*The task:*
Every line from the top of the records below through the one containing "The image size is (587, 710)." must be copied exactly, and the pictures must not be.

Segment Open

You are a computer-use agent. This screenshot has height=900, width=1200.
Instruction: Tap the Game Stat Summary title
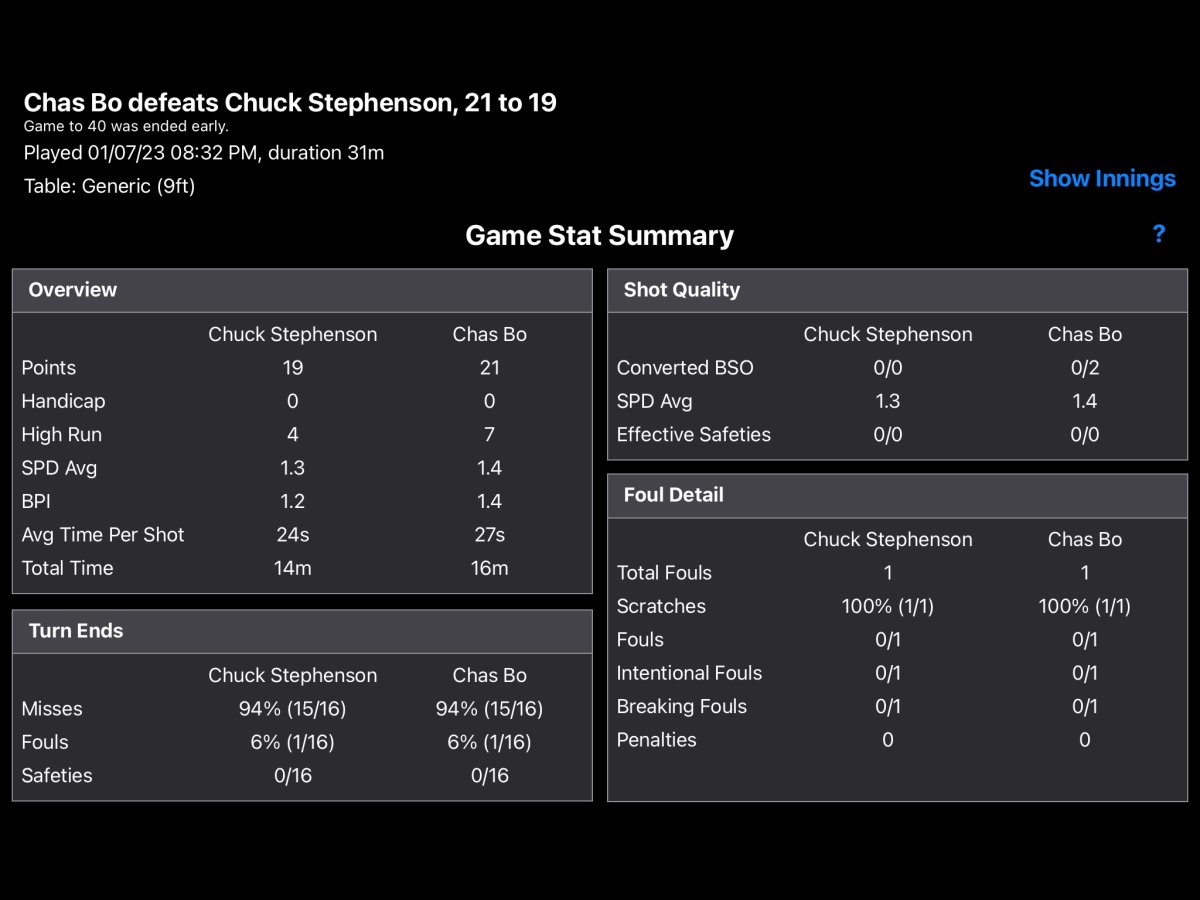coord(599,236)
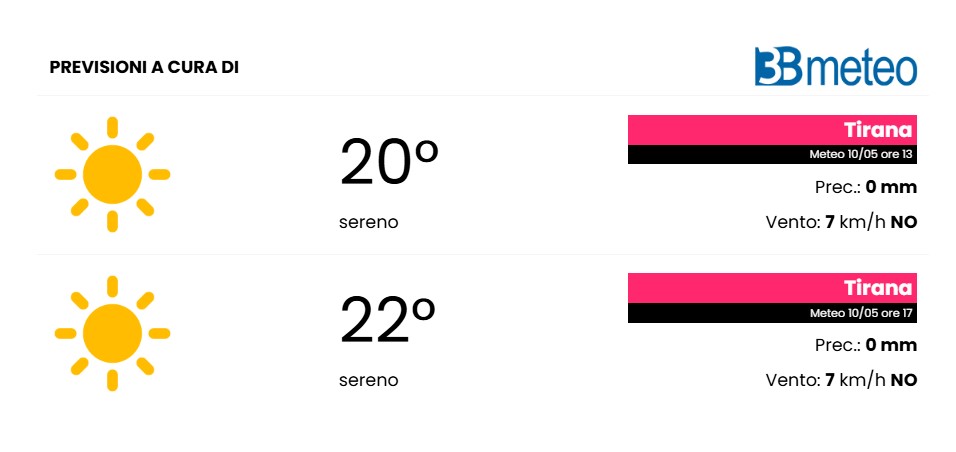Open the first Tirana pink header
The height and width of the screenshot is (452, 956).
[x=772, y=130]
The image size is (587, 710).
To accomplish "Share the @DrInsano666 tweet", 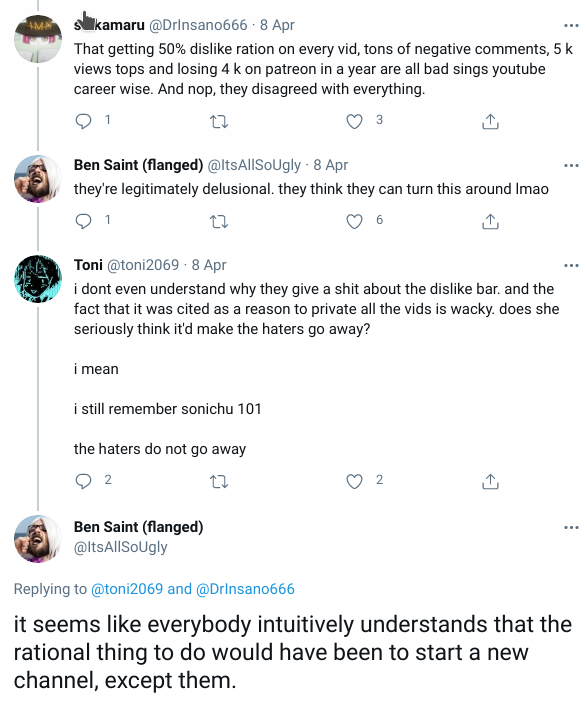I will tap(490, 121).
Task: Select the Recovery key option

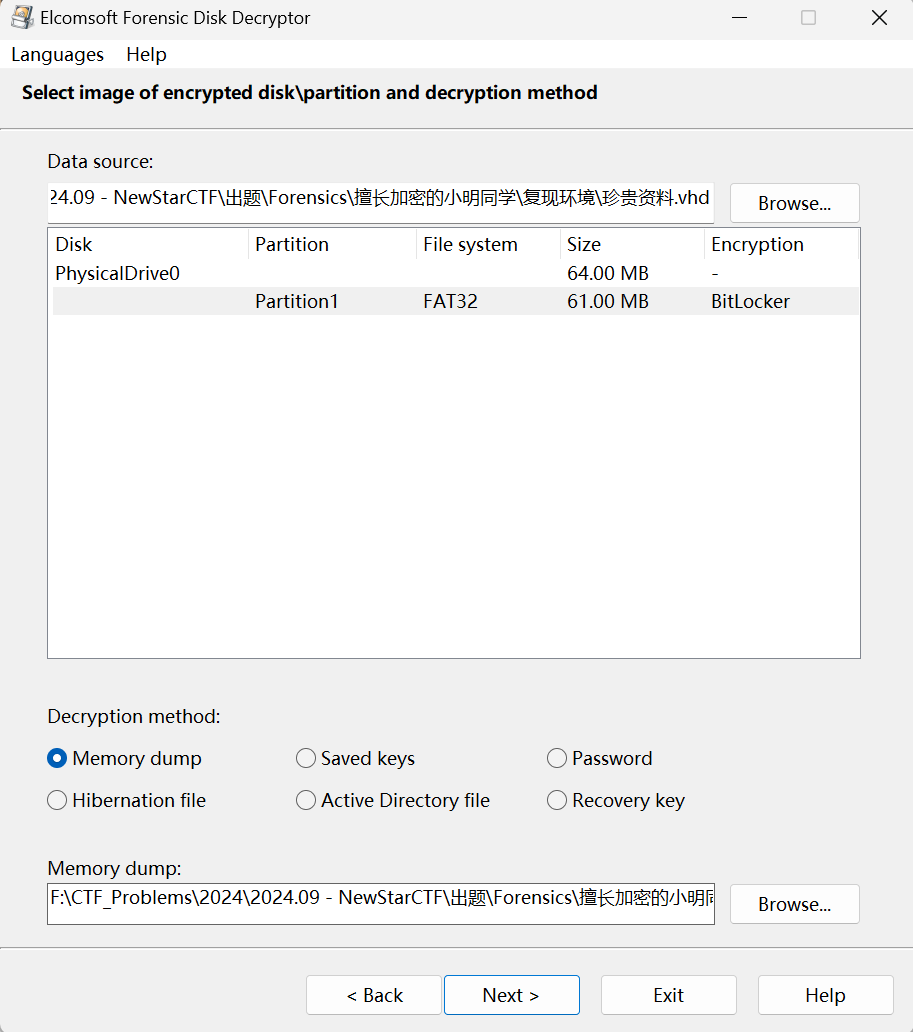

Segment Closed

*Answer to the exercise:*
You are a computer-use agent. This screenshot has height=900, width=1200.
Instruction: Tap the Game Stat Summary title
coord(599,236)
Open the first Tirana pink header
The height and width of the screenshot is (452, 956).
[x=772, y=130]
The image size is (587, 710).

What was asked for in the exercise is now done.